'The Wave' Afterschool Special from 1981 still holds up with its lessons about fascism
The chilling story was based on a real high school experiment.
"What are you watching?" my 13-year-old son asked.
"An old Afterschool Special," I responded.
"What's an 'Afterschool Special'?" he asked.
Hoo boy. Kids these days have no idea how different television was for those of us who grew up in the '80s and how many core memories we have wrapped up in the ABC Afterschool Special.
I briefly explained and then he sat down to watch with me. A discussion about fascism on Twitter had led me to look up "The Wave," a 1981 ABC Afterschool Special based on a real-life high school experiment in Palo Alto, California, in the 1960s.
In the real experiment, first-year history teacher Ron Jones had students at Cubberley High School engage in a simulation of how fascism spreads as part of a lesson on World War II, with him playing the role of the dictator. His intent was to show skeptical students how the Nazis came to power by creating a social movement he dubbed the Third Wave.
"It started out as a fun game with the most popular teacher at school," Mark Hancock, one of the students in Jones' history homeroom class, told Palo Alto online in 2017. "He told us, 'If you're an active participant, I'll give you an A; if you just go along with it, I'll give you a C; if you try a revolution, I'll give you an F, but if your revolution succeeds, I'll give you an A.'"
Hancock said he started off planning to get that revolution A, but it quickly grew beyond grades and turned into something real. "At the end, I was scared to death," he shared.
It began with Jones rallying the students around the idea of "strength through discipline" and "strength through community." He had them engage in regimented behaviors and handed out membership cards.

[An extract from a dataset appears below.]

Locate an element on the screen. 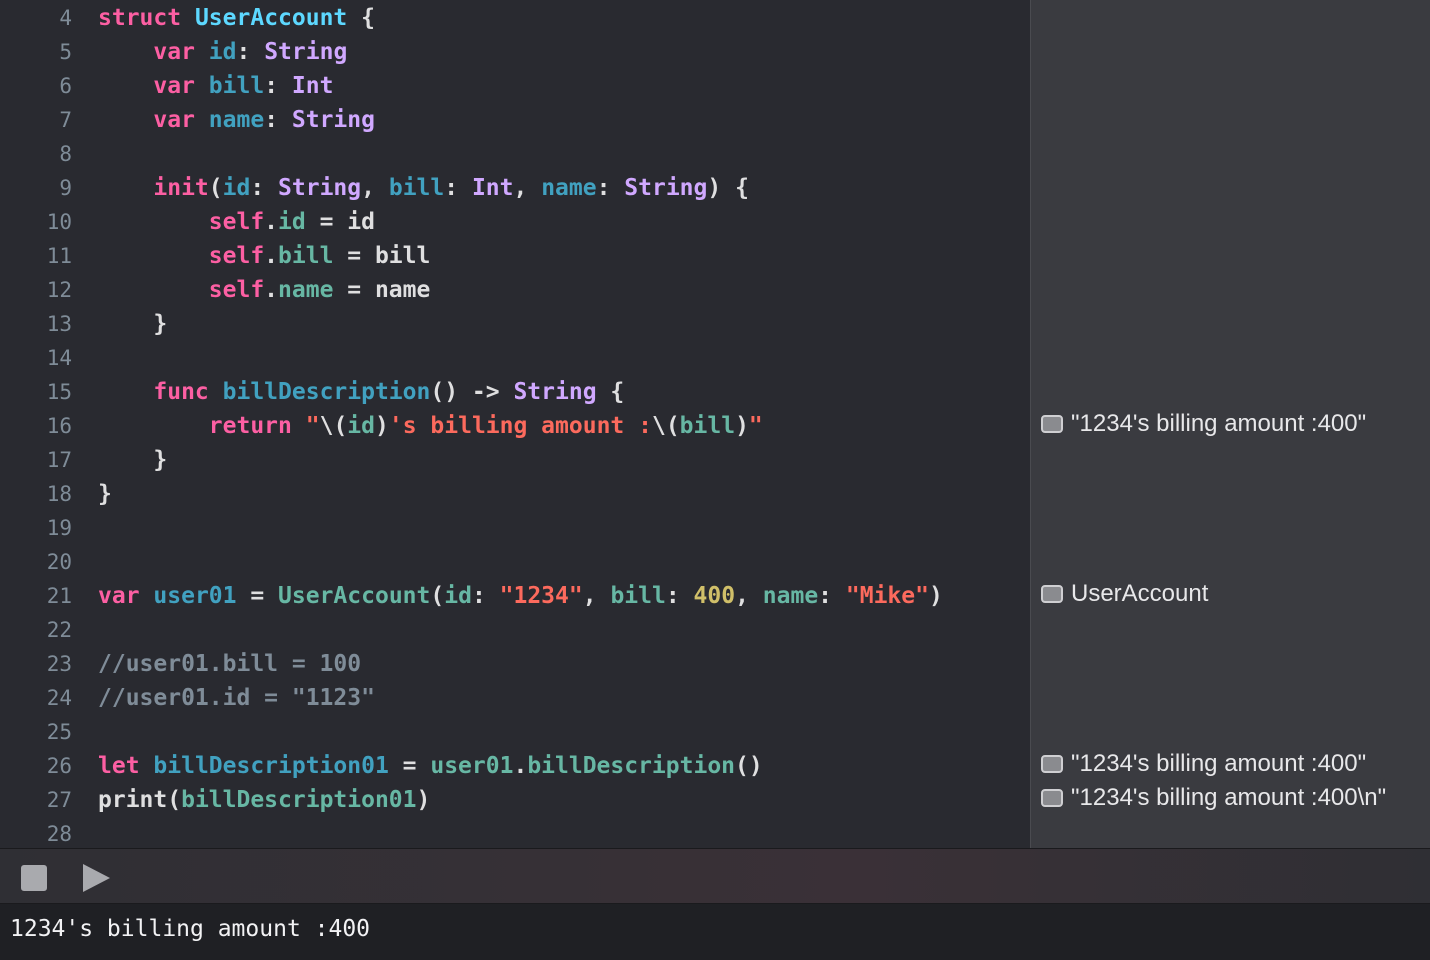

At first, it was just fun, but students began to enjoy feeling like part of a special community. Jones pushed the importance of following the rules. The students even formed a "secret police" to monitor other students, and if someone broke a Third Wave rule they'd be reported and publicly "tried" by the class.
The students got wrapped up in it to a frightening degree and even Jones found himself enjoying the way the students responded to him. "It was pretty intoxicating," he told Palo Alto Online.
But according to Timeline.com, Jones felt like he'd lost control of it by the fourth day.
The experiment ended at the end of the week with a rally. Jones told the students they were actually part of a real national Third Wave movement and that the national leader was going to speak to them at the rally. Jones turned on the televisions to white static and watched the students eagerly wait for their leader to speak. That's when he broke the news to them that they'd fallen for a totalitarian regime. Instead of a Third Wave leader speech, he played them a video of a Nazi rally.
According to a school newspaper at the time, most students were disillusioned. But one student said, "It was probably the most interesting unit I've had. It was successful in its goal to achieve the emotions of the Germans under the Nazi regime."
"The Wave" follows the true story quite closely and still holds valuable lessons. One chilling scene shows a kid who had been sort of an outcast prior to the "movement" saying, "For the first time, I feel like I'm a part of something great." He was particularly crushed to find out it was all a fascist facade.
If you can get past the '80s aesthetic, it's worth watching. Even my teen kids got into it, once they stopped making fun of the hair and film quality.